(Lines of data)
↓
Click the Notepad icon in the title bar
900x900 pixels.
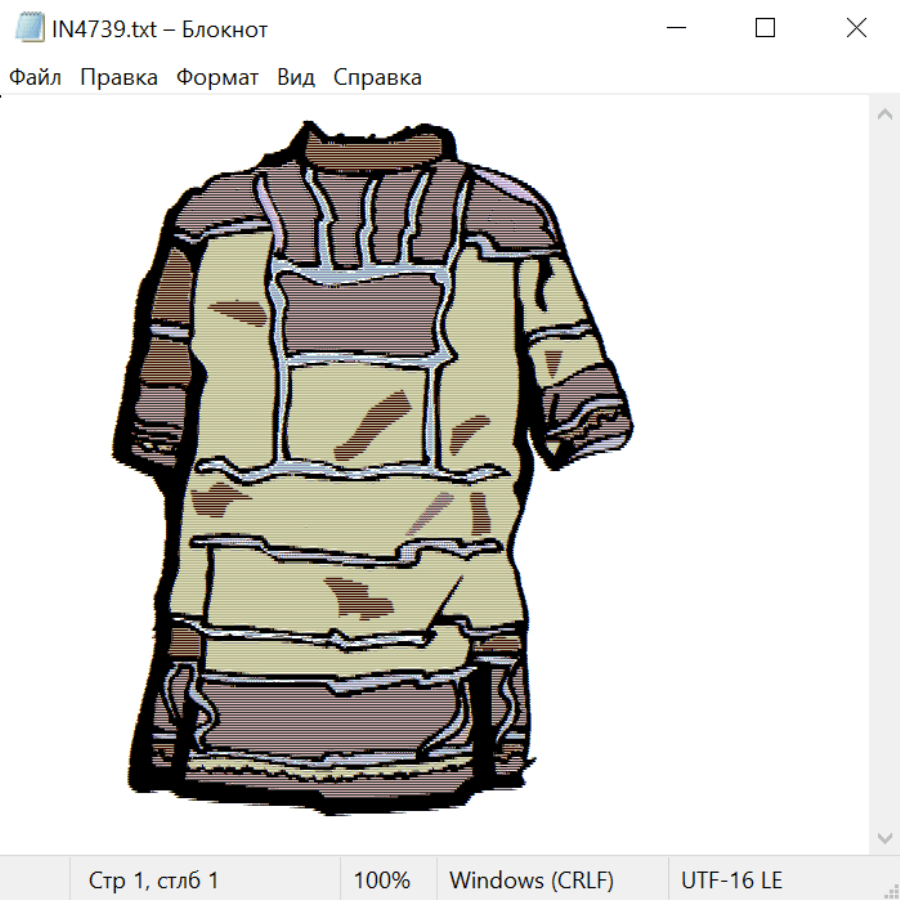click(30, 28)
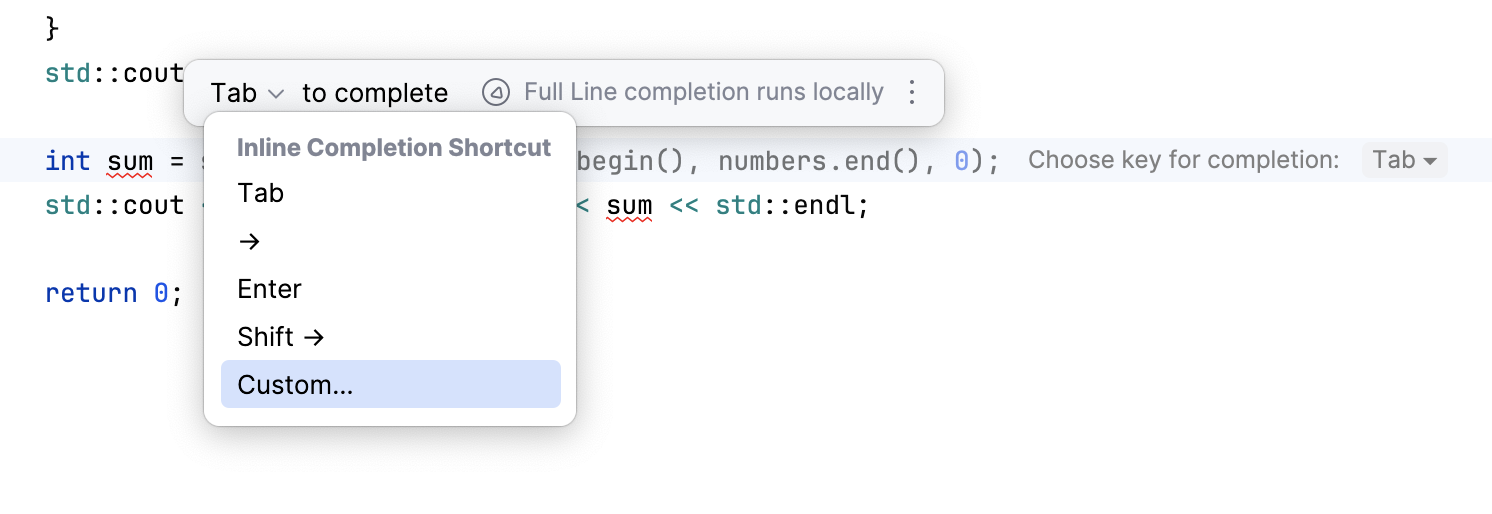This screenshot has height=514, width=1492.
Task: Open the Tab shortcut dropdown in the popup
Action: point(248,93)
↑
_WORK TO COMPLETE_
Rename "title bar" to "caption bar" throughout the rows above, leaving everything else unchanged, and omit the pictures from your answer.

_ANSWER_
Click the Notepad icon in the caption bar
900x900 pixels.
click(30, 28)
This screenshot has height=514, width=1492.
Task: Open the Tab shortcut dropdown in the popup
Action: point(248,93)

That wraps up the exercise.